An American Weekend: Downtown Brooklyn

Home Brooklyn Life An American Weekend An American Weekend: Downtown Brooklyn
Penelope Drumming
Penelope Drumming. Photo by Lakin Starling/The Brooklyn Ink

New York City is the largest city in the world, with a huge reputation for celebrating well, but residents of Downtown Brooklyn seemed to celebrate July the Fourth by commemorating on a more intimate scale.

When asked, What’s the most American thing you’ll do for July Fourth?, Sharma Gordon, a twenty-two-year-old law student responded, “I’ll be at a cookout. I’m home for the summer from California and I’m realizing that for some reason it’s hard to find a really good cookout in Brooklyn.” She continued, “A lot of people go to Jersey or outside of the city, where friends and family have bigger backyards to host more people. When I think of an American cookout, there just has to be a lot of people, from babies to old people. It’s just one happy party.”

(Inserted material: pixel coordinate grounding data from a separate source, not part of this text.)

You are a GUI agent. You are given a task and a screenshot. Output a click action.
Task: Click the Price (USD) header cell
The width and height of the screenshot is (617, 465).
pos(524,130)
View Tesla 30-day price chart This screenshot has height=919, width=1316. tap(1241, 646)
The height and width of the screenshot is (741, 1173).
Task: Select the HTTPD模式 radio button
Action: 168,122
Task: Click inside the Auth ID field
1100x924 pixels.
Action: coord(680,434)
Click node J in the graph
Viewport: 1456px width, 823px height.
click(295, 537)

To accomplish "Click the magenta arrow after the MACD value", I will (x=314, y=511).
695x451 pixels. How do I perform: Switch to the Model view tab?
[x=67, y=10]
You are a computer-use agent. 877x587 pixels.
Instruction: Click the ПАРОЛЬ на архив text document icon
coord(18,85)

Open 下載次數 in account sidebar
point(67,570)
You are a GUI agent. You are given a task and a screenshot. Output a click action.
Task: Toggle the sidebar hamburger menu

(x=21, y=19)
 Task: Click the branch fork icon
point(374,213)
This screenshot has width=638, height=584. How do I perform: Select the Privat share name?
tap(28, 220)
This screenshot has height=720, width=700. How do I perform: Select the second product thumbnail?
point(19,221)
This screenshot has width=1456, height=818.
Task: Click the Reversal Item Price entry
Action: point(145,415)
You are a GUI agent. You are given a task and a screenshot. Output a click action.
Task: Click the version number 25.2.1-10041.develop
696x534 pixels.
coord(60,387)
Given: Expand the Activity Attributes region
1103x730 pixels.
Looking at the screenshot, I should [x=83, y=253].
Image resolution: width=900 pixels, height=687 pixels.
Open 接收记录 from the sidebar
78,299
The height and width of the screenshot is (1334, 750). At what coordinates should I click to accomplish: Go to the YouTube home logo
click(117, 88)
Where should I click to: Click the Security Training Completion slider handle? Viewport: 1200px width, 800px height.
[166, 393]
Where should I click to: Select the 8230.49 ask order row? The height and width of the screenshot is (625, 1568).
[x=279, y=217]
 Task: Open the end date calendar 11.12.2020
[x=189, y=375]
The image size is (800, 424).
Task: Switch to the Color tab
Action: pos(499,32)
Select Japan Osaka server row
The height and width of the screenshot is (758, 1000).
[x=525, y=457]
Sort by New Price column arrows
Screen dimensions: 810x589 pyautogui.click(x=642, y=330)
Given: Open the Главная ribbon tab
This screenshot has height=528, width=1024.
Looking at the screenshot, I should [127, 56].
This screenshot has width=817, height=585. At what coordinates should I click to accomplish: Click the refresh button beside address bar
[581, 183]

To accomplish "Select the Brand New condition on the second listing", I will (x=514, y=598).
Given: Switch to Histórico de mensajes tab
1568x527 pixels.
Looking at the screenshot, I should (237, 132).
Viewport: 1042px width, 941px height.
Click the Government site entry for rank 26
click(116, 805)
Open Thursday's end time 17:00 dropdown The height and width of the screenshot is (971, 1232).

Jamie Williams, 23, said she was planning to  find some free food somewhere as well, but that she also had to see fireworks with loved ones. She said, “July Fourth isn’t right without fireworks. It feels like I celebrated “the American way” if I ended the night with watching fireworks with people I care about.”

Another Brooklynite, Penelope Drumming, shared a different perspective on American festivities for our Independence Day. She began, “I’m going to most likely find a good drink, a good plate and attempt to see fireworks, and to have a good day. But I’m not really sure what an American thing to do is. Everything we do for July Fourth just honors festivities and not what the actual day symbolizes.” People lose focus, she said, on “what the real significance and importance of what that day is.”

Drumming persisted, “In America we’re like, ‘let’s have a good-ass time.’ We take things for granted.”